最凶クレーマー

思うところがあって、久し振りにカラータイプ関連の資料を読み返してみる。
主にクレームに関する項目を確認していたのだが、やはり最凶のクレーマーは協調タイプだった。
詳細を書き記すことは出来ないものの、自らの経験に照らし合わせてみても「そうそう、そうなんだよね」と苦笑することばかり。
こんな輩に絡まれた日にはクレーム担当者の寿命も縮まることだろう。
それにしても何故、協調タイプは最凶のクレーマーになり得るのだろうか。
ここからは私個人の見解となるが、常に相手の立場を考え、それを踏まえた上で発言するのが協調タイプの特徴。
そんな彼らが相手にも同様の対応を求めるのは当然のことであり、そればかりか「そうした配慮」の出来ない相手に憤りを感じた所で何ら不思議ではない。
「あの人は私とは違う」ことは理解出来ても「あの人は私のような配慮が出来ない」ことは理解出来ないのだ。
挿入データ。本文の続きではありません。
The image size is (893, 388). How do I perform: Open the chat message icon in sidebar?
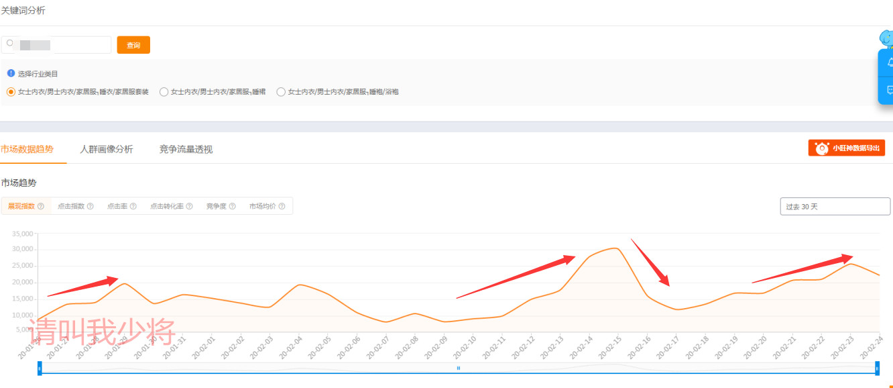point(889,91)
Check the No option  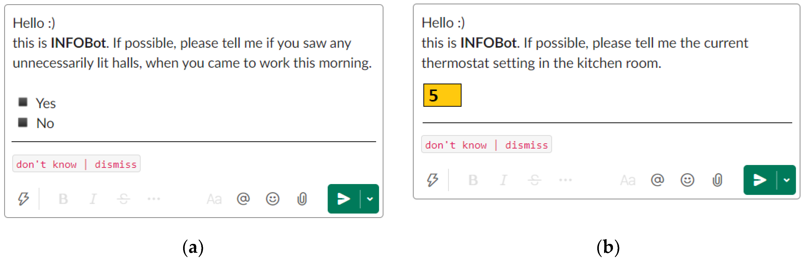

それでも協調タイプは忍耐強い人が多いから、多少の不満は呑み込むことが出来る。
陰でぐちゅぐちゅ愚痴ることはあれど、面と向かって不満をぶつけるのはとても勇気のいることなのだ。
そんな彼らがクレームをつける。
切っ掛けは些細なことだが、溜まりに溜まった恨みつらみがここぞとばかりに爆発するから、その論旨は支離滅裂。
正直、言いたいことが伝わらないことも多い。
で、普通は首を傾げる。
もしくは「何が言いたいのですか」と問いかける。
当然といえば当然だが、これが協調タイプにはたまらない。
馬鹿にされたように感じるのだ。
この段階までこじれてしまうと、ちょっとやそっとのことでは引き下がらない。
何しろ感情の制御が効かないのだ。
金銭的に有利な条件を提示されても駄目。
毅然とした態度で突っぱねても駄目。
何をしても空回りで、挙句の果て「二度と利用しない」と言わしめることとなる。
勿論これは極論だが、現実にこうしたクレーマーが存在するのでは?と内心びくびくしている。
かくいう私も協調タイプの端くれ。
一度取り乱したら最後、感情の制御が効かないことは自覚している。
だったら、少しでも冷静さを保てるメール等を利用した方が良いし、事実そうすることにしている。
第一、感情のまま言葉をぶつけた所で自己嫌悪に陥るだけだ。
ということで、不幸にして協調タイプのクレーマーと接する機会があれば、この文章をヒントに対処していただければと思う。
因みに、資料には具体的な方策が記されていたが、その内容は思わず苦笑してしまうほど的を射たものであった。